Records to process:

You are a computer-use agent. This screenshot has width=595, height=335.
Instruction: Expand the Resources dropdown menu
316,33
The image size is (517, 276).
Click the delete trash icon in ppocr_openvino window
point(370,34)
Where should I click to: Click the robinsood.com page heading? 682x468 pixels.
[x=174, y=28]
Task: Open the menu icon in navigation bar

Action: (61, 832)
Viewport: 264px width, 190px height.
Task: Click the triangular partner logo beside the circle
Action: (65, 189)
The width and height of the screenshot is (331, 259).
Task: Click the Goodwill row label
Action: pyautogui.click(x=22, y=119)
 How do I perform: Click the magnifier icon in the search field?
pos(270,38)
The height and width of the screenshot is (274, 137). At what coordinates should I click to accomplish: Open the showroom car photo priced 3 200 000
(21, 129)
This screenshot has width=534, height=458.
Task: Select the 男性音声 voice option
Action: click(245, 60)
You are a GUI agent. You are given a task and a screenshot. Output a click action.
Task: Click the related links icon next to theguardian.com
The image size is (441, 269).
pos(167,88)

What needs to be done:
Return the lines verbatim, from the line containing "You are a GUI" through the final line of the records, inclusive.

Exercise answer:
You are a GUI agent. You are given a task and a screenshot. Output a click action.
Task: Click the related links icon next to theguardian.com
The image size is (441, 269).
pos(167,88)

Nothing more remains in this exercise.